VIGRA does not appear to support the 16 bit float or fixed point formats so I
would not expect these to work with Hugin/enblend . I have not tested the 32
bit float format with Hugin and/or enblend but I don't think it should be a
problem. In fact VIGRA supports images with up to 64 bit (double) float per
color channel but I have not tested this in my application because I don't
know how I would go about creating such an image. But these might work in
Hugin and enblend as well. VIGRA also supports 32 bit integer (both signed
and unsigned) per channel images so these should also work.
I would say that it is worth while to test Hugin and enblend with 32 bit TIFFs
if you have software that will create these.
The above link to the panotools wiki has what appears to me to be a fairly
conventional 16 bit work flow.
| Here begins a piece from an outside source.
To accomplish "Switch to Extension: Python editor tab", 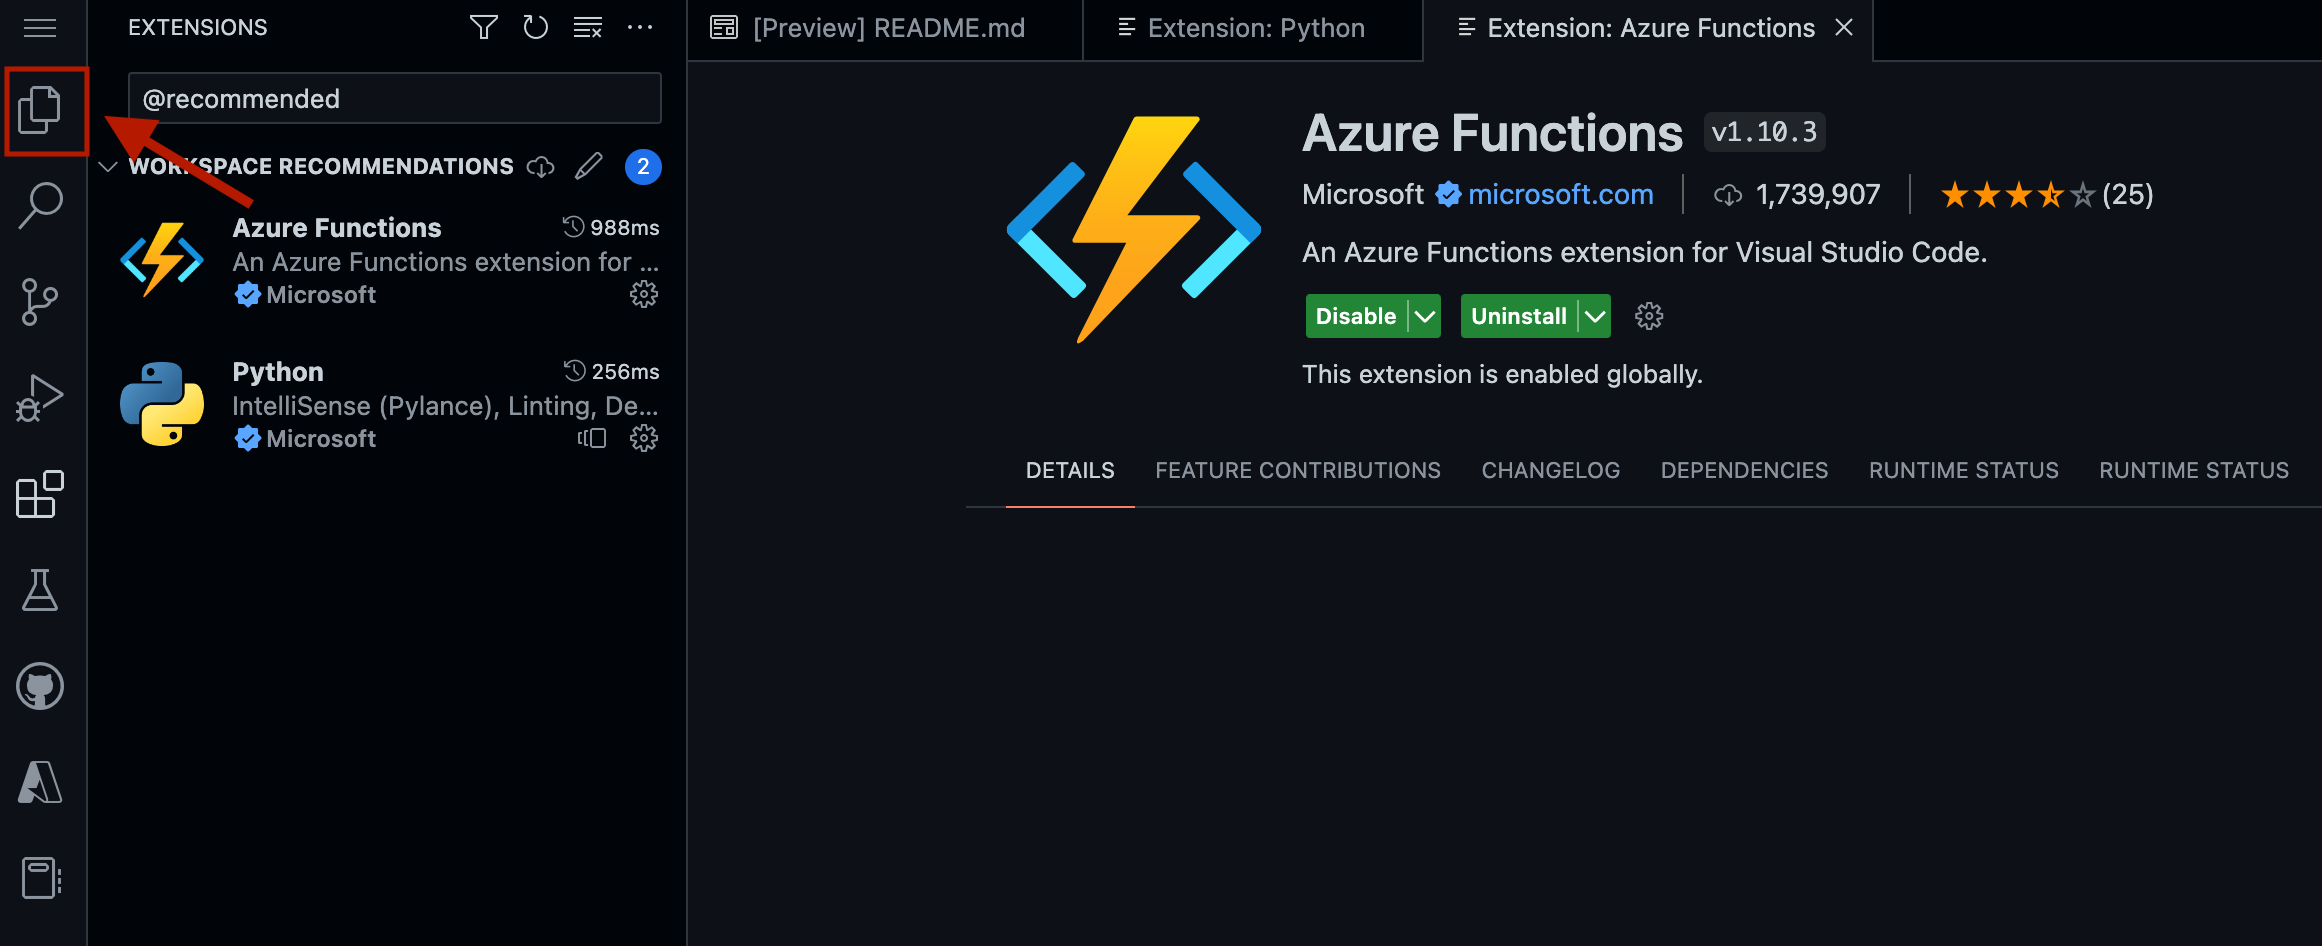I will [x=1254, y=28].
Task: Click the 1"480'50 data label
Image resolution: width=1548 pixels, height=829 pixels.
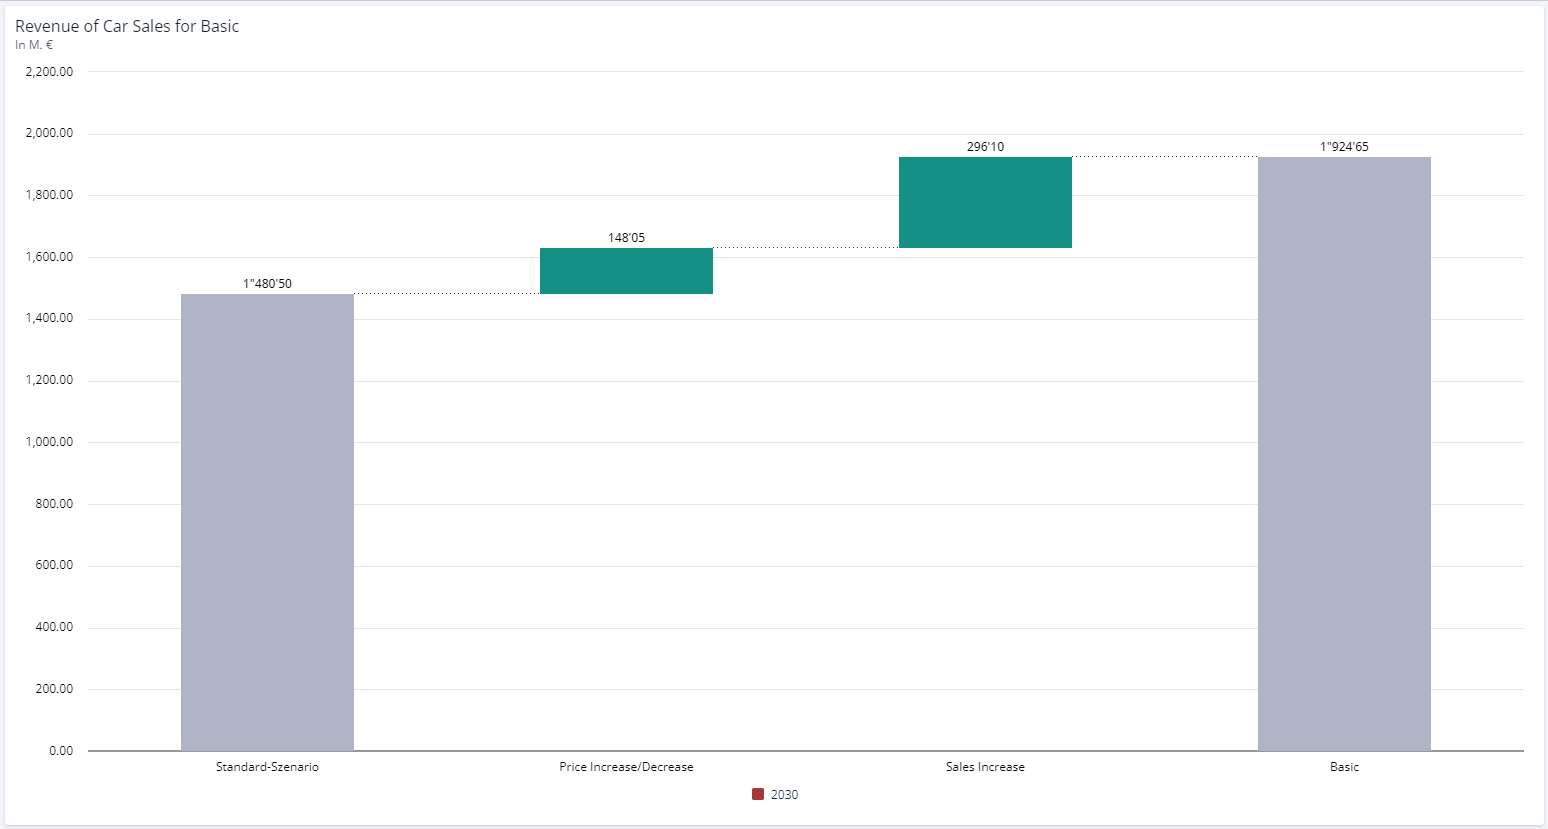Action: coord(267,284)
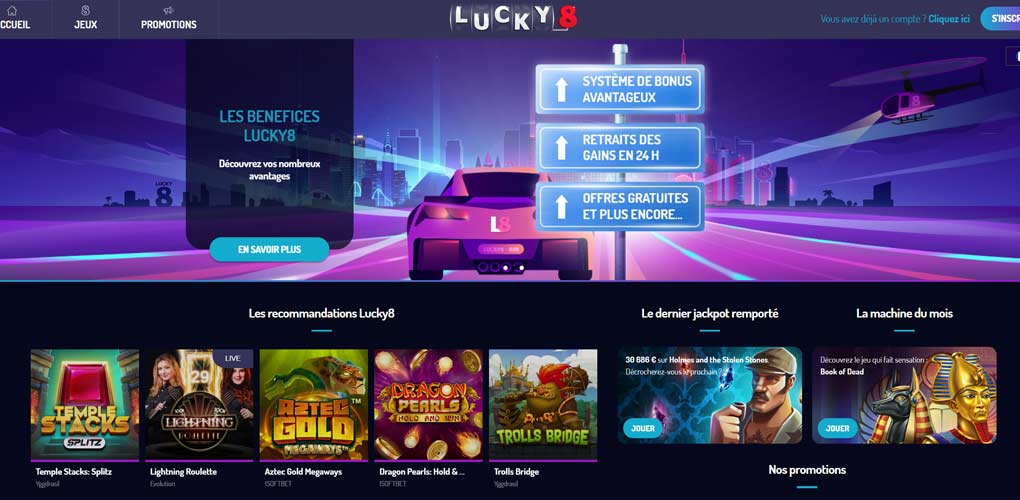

It is only slightly different from what I
use. But I do use UFRaw (so my images are gamma corrected) and I also color
manage my images during raw conversion. I also do not bother with down
sampling to 8 bits/channel and when I do this would only be a copy of my 16
bit image to be used for a specific purpose, such as display on a web page,
where 8 bit/channel images are necessary.